**What this task involves**
Copy out the rows below, replacing each occurrence of "computer-use agent" with "desktop automation agent" and keeping everything else unchanged.

**Dataset records**
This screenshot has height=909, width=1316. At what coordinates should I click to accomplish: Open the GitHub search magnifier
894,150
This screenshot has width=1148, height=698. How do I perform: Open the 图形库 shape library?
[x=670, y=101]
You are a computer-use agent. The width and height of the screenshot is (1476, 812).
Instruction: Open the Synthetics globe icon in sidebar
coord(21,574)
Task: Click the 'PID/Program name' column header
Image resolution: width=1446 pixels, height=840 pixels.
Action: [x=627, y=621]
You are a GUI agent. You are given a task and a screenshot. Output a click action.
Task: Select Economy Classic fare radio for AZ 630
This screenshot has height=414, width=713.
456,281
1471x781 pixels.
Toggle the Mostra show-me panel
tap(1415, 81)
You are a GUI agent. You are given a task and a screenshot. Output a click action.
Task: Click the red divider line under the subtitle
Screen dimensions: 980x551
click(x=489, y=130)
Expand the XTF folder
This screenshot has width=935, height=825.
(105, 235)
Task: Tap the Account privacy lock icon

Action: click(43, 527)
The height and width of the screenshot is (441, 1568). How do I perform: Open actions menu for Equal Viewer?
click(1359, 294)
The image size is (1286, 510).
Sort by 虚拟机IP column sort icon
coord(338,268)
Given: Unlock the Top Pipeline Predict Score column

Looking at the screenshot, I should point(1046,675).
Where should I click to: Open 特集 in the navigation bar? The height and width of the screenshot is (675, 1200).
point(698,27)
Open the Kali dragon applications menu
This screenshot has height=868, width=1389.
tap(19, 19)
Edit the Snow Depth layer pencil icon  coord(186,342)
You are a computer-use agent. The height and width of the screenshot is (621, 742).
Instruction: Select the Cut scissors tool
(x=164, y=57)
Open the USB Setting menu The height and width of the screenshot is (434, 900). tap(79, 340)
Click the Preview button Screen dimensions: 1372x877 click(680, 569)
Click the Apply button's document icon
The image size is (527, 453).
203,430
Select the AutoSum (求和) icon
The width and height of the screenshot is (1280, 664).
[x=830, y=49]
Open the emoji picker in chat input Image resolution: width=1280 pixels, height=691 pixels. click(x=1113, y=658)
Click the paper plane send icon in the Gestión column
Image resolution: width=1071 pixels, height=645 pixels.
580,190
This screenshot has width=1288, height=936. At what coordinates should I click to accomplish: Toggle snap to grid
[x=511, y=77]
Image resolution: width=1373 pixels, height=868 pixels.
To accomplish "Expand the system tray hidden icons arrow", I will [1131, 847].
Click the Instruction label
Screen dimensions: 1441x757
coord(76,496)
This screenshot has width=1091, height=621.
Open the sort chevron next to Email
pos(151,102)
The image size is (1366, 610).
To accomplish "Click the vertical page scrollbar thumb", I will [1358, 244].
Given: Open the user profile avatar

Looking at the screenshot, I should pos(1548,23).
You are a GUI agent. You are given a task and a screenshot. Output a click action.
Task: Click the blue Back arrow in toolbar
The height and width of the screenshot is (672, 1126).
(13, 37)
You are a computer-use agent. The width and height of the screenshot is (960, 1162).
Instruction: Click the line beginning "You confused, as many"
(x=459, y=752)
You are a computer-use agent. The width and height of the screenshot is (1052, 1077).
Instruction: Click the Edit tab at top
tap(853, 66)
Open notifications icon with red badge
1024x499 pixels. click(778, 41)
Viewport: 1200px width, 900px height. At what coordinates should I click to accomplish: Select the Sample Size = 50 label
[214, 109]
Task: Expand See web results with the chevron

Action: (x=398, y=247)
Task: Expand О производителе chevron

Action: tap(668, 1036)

**Result of the exercise**
This screenshot has height=909, width=1316. At what coordinates should I click to accomplish: Open the GitHub search magnifier
894,150
This screenshot has width=1148, height=698. How do I perform: Open the 图形库 shape library?
[x=670, y=101]
You are a desktop automation agent. The width and height of the screenshot is (1476, 812).
Instruction: Open the Synthetics globe icon in sidebar
coord(21,574)
Task: Click the 'PID/Program name' column header
Image resolution: width=1446 pixels, height=840 pixels.
Action: [x=627, y=621]
You are a GUI agent. You are given a task and a screenshot. Output a click action.
Task: Select Economy Classic fare radio for AZ 630
This screenshot has height=414, width=713.
456,281
1471x781 pixels.
Toggle the Mostra show-me panel
tap(1415, 81)
You are a GUI agent. You are given a task and a screenshot. Output a click action.
Task: Click the red divider line under the subtitle
Screen dimensions: 980x551
click(x=489, y=130)
Expand the XTF folder
This screenshot has width=935, height=825.
(105, 235)
Task: Tap the Account privacy lock icon

Action: click(43, 527)
The height and width of the screenshot is (441, 1568). How do I perform: Open actions menu for Equal Viewer?
click(1359, 294)
The image size is (1286, 510).
Sort by 虚拟机IP column sort icon
coord(338,268)
Given: Unlock the Top Pipeline Predict Score column

Looking at the screenshot, I should point(1046,675).
Where should I click to: Open 特集 in the navigation bar? The height and width of the screenshot is (675, 1200).
point(698,27)
Open the Kali dragon applications menu
This screenshot has height=868, width=1389.
tap(19, 19)
Edit the Snow Depth layer pencil icon  coord(186,342)
You are a desktop automation agent. The height and width of the screenshot is (621, 742).
Instruction: Select the Cut scissors tool
(x=164, y=57)
Open the USB Setting menu The height and width of the screenshot is (434, 900). tap(79, 340)
Click the Preview button Screen dimensions: 1372x877 click(680, 569)
Click the Apply button's document icon
The image size is (527, 453).
203,430
Select the AutoSum (求和) icon
The width and height of the screenshot is (1280, 664).
[x=830, y=49]
Open the emoji picker in chat input Image resolution: width=1280 pixels, height=691 pixels. click(x=1113, y=658)
Click the paper plane send icon in the Gestión column
Image resolution: width=1071 pixels, height=645 pixels.
580,190
This screenshot has width=1288, height=936. At what coordinates should I click to accomplish: Toggle snap to grid
[x=511, y=77]
Image resolution: width=1373 pixels, height=868 pixels.
To accomplish "Expand the system tray hidden icons arrow", I will [1131, 847].
Click the Instruction label
Screen dimensions: 1441x757
coord(76,496)
This screenshot has width=1091, height=621.
Open the sort chevron next to Email
pos(151,102)
The image size is (1366, 610).
To accomplish "Click the vertical page scrollbar thumb", I will [1358, 244].
Given: Open the user profile avatar

Looking at the screenshot, I should pos(1548,23).
You are a GUI agent. You are given a task and a screenshot. Output a click action.
Task: Click the blue Back arrow in toolbar
The height and width of the screenshot is (672, 1126).
(13, 37)
You are a desktop automation agent. The width and height of the screenshot is (960, 1162).
Instruction: Click the line beginning "You confused, as many"
(x=459, y=752)
You are a desktop automation agent. The width and height of the screenshot is (1052, 1077).
Instruction: Click the Edit tab at top
tap(853, 66)
Open notifications icon with red badge
1024x499 pixels. click(778, 41)
Viewport: 1200px width, 900px height. At what coordinates should I click to accomplish: Select the Sample Size = 50 label
[214, 109]
Task: Expand See web results with the chevron

Action: (x=398, y=247)
Task: Expand О производителе chevron

Action: tap(668, 1036)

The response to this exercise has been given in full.